Alternating Hemiplegia is characterised by onset in infancy or childhood of episodes of weakness of one side of the body; later in the course of the disease, both sides may be affected at the same time. The weakness typically gets better, but reoccurs in the next episode. The symptoms can vary from child to child and from day to day. For many affected individuals, other symptoms also occur, including speech, swallowing, and behavioural problems. Intellectual difficulties, movement disorders and epilepsy can also occur. The variety of symptoms and signs, and their variation over time, can lead to delays in diagnosis, multiple tests and investigations, and sometimes use of inappropriate treatments. So far, no definitive diagnostic test has been available, and a rational understanding of the disease has not been possible.
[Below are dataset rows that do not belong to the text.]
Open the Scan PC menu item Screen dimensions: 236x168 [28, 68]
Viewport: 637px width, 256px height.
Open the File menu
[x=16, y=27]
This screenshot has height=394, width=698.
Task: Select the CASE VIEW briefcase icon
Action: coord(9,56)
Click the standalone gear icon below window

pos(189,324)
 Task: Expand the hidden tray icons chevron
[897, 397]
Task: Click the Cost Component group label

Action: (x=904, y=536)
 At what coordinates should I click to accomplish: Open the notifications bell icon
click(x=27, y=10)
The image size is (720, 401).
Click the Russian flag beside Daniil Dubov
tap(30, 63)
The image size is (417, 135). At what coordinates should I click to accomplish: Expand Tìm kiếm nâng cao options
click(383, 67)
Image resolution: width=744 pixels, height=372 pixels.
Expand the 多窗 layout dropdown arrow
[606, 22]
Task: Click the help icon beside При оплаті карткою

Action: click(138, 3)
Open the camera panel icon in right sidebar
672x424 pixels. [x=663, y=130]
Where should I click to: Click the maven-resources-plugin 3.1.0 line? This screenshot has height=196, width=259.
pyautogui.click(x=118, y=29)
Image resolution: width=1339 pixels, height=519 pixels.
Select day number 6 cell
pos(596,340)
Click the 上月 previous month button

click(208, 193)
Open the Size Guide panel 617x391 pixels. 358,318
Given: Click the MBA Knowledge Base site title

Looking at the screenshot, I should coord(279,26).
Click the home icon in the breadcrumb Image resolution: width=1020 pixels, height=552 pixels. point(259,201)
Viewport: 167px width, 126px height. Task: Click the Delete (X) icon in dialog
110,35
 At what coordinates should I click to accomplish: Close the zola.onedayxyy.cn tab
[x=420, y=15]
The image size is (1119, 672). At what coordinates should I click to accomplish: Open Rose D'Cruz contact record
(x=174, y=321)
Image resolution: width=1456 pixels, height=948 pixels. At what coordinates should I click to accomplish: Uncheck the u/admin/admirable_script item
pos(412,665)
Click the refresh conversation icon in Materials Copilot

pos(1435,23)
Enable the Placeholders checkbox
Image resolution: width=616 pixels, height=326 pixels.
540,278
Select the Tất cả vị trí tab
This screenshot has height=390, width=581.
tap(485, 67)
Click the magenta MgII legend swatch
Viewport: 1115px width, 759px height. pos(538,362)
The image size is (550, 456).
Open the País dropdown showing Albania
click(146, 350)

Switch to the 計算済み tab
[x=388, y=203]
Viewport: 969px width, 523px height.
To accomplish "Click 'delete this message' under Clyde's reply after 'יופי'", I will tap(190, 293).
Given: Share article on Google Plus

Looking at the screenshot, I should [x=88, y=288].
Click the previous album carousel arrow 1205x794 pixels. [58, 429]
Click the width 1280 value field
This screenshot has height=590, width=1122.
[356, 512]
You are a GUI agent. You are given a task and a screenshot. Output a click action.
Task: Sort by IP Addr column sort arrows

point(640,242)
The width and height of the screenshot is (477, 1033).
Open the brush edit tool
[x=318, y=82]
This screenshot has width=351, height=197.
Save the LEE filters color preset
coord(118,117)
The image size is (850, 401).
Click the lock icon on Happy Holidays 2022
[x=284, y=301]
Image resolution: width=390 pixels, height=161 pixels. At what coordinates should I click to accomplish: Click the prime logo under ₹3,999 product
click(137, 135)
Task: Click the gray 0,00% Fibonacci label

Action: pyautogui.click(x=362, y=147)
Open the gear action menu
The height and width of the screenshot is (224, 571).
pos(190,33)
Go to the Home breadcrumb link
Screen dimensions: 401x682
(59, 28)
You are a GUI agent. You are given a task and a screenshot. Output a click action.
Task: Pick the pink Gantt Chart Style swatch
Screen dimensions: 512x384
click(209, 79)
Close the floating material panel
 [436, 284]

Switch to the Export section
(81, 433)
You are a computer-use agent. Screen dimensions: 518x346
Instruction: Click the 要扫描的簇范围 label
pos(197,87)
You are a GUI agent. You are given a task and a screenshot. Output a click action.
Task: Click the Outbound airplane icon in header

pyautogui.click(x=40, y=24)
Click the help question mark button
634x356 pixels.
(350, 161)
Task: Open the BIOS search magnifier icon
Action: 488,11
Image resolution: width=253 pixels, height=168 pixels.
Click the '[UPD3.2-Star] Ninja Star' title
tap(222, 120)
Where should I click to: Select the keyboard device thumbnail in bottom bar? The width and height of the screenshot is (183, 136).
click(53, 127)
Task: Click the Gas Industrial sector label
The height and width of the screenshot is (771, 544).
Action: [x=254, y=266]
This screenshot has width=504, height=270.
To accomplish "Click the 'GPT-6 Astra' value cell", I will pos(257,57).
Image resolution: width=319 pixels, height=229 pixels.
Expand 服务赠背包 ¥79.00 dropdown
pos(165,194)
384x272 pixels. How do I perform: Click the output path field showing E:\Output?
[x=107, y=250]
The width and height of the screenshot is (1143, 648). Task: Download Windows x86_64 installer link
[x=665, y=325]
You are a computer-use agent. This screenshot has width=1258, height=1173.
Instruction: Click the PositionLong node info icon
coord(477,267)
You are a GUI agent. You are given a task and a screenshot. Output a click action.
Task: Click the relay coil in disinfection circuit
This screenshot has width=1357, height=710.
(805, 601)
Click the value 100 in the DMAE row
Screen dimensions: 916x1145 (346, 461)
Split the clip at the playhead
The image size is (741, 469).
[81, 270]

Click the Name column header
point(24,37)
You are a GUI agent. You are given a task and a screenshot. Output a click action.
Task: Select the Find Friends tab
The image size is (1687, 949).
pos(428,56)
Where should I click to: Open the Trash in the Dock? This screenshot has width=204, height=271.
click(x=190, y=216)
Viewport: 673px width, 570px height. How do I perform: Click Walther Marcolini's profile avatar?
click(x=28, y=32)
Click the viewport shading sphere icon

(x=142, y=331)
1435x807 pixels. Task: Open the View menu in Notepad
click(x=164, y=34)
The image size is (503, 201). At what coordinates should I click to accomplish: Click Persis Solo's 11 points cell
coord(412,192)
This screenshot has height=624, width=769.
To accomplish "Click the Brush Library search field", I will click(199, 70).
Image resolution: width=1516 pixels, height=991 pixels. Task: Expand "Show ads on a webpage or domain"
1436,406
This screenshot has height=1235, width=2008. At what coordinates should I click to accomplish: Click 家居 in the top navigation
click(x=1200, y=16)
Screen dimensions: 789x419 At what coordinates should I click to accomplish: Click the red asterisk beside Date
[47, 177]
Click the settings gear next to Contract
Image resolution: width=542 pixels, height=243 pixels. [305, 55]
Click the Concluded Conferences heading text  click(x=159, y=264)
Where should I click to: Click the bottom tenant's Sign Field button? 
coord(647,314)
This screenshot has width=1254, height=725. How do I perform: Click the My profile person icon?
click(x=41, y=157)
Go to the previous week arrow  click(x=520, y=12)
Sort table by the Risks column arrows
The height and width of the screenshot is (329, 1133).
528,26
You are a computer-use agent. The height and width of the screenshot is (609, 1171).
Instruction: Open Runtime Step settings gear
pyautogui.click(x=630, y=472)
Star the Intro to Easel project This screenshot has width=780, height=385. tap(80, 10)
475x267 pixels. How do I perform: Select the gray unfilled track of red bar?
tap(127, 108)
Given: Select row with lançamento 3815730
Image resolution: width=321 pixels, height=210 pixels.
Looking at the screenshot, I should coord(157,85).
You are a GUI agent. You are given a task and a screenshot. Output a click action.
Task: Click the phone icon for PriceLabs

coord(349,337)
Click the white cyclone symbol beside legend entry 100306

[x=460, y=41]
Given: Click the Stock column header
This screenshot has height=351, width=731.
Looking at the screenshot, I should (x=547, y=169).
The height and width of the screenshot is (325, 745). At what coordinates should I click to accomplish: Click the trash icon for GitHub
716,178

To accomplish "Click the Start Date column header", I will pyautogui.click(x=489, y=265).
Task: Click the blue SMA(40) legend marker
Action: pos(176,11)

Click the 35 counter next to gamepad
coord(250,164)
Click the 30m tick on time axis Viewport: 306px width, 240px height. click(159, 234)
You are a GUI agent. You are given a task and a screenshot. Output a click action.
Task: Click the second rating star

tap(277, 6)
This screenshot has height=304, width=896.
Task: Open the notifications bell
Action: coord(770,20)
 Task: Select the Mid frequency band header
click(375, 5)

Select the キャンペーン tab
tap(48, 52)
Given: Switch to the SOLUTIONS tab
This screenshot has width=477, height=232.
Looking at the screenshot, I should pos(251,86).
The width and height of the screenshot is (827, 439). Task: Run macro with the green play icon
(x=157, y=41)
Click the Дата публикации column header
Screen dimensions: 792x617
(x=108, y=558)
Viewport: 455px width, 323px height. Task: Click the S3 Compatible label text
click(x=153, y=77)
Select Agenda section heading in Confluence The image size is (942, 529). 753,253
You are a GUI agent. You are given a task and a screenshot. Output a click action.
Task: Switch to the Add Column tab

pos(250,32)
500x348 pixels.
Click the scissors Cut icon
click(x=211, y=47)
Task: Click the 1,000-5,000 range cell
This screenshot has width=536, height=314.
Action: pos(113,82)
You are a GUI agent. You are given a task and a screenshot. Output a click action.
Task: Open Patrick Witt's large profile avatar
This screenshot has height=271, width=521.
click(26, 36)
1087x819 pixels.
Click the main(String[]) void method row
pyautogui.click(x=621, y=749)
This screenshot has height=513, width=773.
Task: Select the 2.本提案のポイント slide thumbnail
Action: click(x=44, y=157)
This study paves the way for future rational treatments for the condition, through a better understanding of underlying disease mechanisms. Whilst this will take some time, the discovery will have a direct impact in enabling more rapid, specific diagnosis of the condition, preventing unnecessary tests and misdirected treatment.
Jill Bailey, from the UK Alternating Hemiplegia Support Group said:
“The discovery of the gene has given hope to parents whose lives are dominated by alternating hemiplegia. Our hope is that in the future a drug will be found that stops our children suffering these awful hemiplegic attacks. Our hope is that more money will be available for further research. Our hope is that our children will have a better life.”
The research was jointly led by Professor Sanjay Sisodiya at UCL and Professors David Goldstein and Mohamed Mikati at Duke University, and is published in Nature Genetics. The study was funded by several sources; Professor Sisodiya’s funding was from The Wellcome Trust.